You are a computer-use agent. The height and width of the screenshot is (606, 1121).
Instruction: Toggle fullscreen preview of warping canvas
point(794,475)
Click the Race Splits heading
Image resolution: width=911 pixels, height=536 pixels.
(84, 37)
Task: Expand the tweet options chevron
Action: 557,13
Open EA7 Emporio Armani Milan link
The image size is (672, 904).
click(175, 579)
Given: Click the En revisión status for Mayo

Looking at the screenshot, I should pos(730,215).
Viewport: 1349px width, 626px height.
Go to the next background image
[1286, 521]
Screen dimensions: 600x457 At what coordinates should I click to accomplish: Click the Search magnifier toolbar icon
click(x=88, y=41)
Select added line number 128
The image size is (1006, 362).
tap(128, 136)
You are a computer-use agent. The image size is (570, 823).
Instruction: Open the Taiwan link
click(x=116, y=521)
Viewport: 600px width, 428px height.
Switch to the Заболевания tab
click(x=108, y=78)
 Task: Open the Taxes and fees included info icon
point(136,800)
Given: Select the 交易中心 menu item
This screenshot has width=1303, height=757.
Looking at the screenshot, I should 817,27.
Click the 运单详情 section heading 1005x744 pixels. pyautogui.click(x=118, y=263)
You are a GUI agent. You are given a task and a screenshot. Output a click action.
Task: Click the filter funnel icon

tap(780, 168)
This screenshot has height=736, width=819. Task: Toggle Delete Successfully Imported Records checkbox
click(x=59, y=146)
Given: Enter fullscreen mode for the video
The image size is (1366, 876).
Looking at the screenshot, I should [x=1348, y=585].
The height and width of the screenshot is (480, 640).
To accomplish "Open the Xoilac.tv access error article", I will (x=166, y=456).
§ §
* _What needs to be done_
Return every entry above with nothing altered.

* _Output below_
You are a computer-use agent. The height and width of the screenshot is (606, 1121).
Instruction: Toggle fullscreen preview of warping canvas
point(794,475)
Click the Race Splits heading
Image resolution: width=911 pixels, height=536 pixels.
(84, 37)
Task: Expand the tweet options chevron
Action: 557,13
Open EA7 Emporio Armani Milan link
The image size is (672, 904).
click(175, 579)
Given: Click the En revisión status for Mayo

Looking at the screenshot, I should pos(730,215).
Viewport: 1349px width, 626px height.
Go to the next background image
[1286, 521]
Screen dimensions: 600x457 At what coordinates should I click to accomplish: Click the Search magnifier toolbar icon
click(x=88, y=41)
Select added line number 128
The image size is (1006, 362).
tap(128, 136)
You are a computer-use agent. The image size is (570, 823).
Instruction: Open the Taiwan link
click(x=116, y=521)
Viewport: 600px width, 428px height.
Switch to the Заболевания tab
click(x=108, y=78)
 Task: Open the Taxes and fees included info icon
point(136,800)
Given: Select the 交易中心 menu item
This screenshot has width=1303, height=757.
Looking at the screenshot, I should 817,27.
Click the 运单详情 section heading 1005x744 pixels. pyautogui.click(x=118, y=263)
You are a GUI agent. You are given a task and a screenshot. Output a click action.
Task: Click the filter funnel icon

tap(780, 168)
This screenshot has height=736, width=819. Task: Toggle Delete Successfully Imported Records checkbox
click(x=59, y=146)
Given: Enter fullscreen mode for the video
The image size is (1366, 876).
Looking at the screenshot, I should [x=1348, y=585].
The height and width of the screenshot is (480, 640).
To accomplish "Open the Xoilac.tv access error article", I will (x=166, y=456).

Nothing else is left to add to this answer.